## What is needed
The entries below must be restated word for word.

## Data shown
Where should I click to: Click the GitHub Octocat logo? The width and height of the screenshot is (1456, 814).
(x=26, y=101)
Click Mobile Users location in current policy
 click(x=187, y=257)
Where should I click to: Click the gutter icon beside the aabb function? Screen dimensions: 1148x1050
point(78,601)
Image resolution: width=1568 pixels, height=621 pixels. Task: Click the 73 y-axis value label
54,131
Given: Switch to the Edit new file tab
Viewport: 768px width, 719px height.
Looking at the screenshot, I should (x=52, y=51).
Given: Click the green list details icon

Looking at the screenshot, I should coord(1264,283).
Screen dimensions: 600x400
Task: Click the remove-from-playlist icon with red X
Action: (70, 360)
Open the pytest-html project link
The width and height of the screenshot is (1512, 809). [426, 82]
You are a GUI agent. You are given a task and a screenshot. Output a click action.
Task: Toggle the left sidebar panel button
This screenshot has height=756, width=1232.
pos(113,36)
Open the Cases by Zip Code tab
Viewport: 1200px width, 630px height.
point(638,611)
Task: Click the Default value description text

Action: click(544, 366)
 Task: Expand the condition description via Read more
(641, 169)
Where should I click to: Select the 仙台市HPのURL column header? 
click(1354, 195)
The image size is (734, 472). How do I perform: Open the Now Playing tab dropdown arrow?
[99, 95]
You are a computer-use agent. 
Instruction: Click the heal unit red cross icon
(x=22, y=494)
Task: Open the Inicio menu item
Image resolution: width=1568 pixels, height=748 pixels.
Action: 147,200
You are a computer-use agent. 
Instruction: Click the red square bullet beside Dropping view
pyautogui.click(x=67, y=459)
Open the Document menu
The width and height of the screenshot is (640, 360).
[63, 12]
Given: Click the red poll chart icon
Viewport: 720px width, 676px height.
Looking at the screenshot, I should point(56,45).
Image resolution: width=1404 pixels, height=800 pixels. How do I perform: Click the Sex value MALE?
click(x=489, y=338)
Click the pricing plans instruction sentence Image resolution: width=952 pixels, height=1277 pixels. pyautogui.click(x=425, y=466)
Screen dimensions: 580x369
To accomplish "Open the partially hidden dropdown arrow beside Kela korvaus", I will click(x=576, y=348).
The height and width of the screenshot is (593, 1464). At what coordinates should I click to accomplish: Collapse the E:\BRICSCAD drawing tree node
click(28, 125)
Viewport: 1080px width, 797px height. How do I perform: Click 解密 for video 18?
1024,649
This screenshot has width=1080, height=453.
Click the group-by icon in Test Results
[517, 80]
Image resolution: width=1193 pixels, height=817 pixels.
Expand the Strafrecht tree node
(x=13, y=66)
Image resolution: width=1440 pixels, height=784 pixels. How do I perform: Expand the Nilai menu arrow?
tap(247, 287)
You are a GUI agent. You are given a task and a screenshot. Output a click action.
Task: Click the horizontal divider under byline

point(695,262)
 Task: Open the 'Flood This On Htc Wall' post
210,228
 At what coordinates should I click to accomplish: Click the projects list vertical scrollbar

## Output of the exercise
Where should I click to: Click the GitHub Octocat logo? The width and height of the screenshot is (1456, 814).
(x=26, y=101)
Click Mobile Users location in current policy
 click(x=187, y=257)
Where should I click to: Click the gutter icon beside the aabb function? Screen dimensions: 1148x1050
point(78,601)
Image resolution: width=1568 pixels, height=621 pixels. Task: Click the 73 y-axis value label
54,131
Given: Switch to the Edit new file tab
Viewport: 768px width, 719px height.
Looking at the screenshot, I should (x=52, y=51).
Given: Click the green list details icon

Looking at the screenshot, I should coord(1264,283).
Screen dimensions: 600x400
Task: Click the remove-from-playlist icon with red X
Action: (70, 360)
Open the pytest-html project link
The width and height of the screenshot is (1512, 809). [426, 82]
You are a GUI agent. You are given a task and a screenshot. Output a click action.
Task: Toggle the left sidebar panel button
This screenshot has height=756, width=1232.
pos(113,36)
Open the Cases by Zip Code tab
Viewport: 1200px width, 630px height.
point(638,611)
Task: Click the Default value description text

Action: click(544, 366)
 Task: Expand the condition description via Read more
(641, 169)
Where should I click to: Select the 仙台市HPのURL column header? 
click(1354, 195)
The image size is (734, 472). How do I perform: Open the Now Playing tab dropdown arrow?
[99, 95]
You are a computer-use agent. 
Instruction: Click the heal unit red cross icon
(x=22, y=494)
Task: Open the Inicio menu item
Image resolution: width=1568 pixels, height=748 pixels.
Action: 147,200
You are a computer-use agent. 
Instruction: Click the red square bullet beside Dropping view
pyautogui.click(x=67, y=459)
Open the Document menu
The width and height of the screenshot is (640, 360).
[63, 12]
Given: Click the red poll chart icon
Viewport: 720px width, 676px height.
Looking at the screenshot, I should point(56,45).
Image resolution: width=1404 pixels, height=800 pixels. How do I perform: Click the Sex value MALE?
click(x=489, y=338)
Click the pricing plans instruction sentence Image resolution: width=952 pixels, height=1277 pixels. pyautogui.click(x=425, y=466)
Screen dimensions: 580x369
To accomplish "Open the partially hidden dropdown arrow beside Kela korvaus", I will click(x=576, y=348).
The height and width of the screenshot is (593, 1464). At what coordinates should I click to accomplish: Collapse the E:\BRICSCAD drawing tree node
click(28, 125)
Viewport: 1080px width, 797px height. How do I perform: Click 解密 for video 18?
1024,649
This screenshot has width=1080, height=453.
Click the group-by icon in Test Results
[517, 80]
Image resolution: width=1193 pixels, height=817 pixels.
Expand the Strafrecht tree node
(x=13, y=66)
Image resolution: width=1440 pixels, height=784 pixels. How do I perform: Expand the Nilai menu arrow?
tap(247, 287)
You are a GUI agent. You are given a task and a screenshot. Output a click action.
Task: Click the horizontal divider under byline

point(695,262)
 Task: Open the 'Flood This On Htc Wall' post
210,228
 At what coordinates should I click to accomplish: Click the projects list vertical scrollbar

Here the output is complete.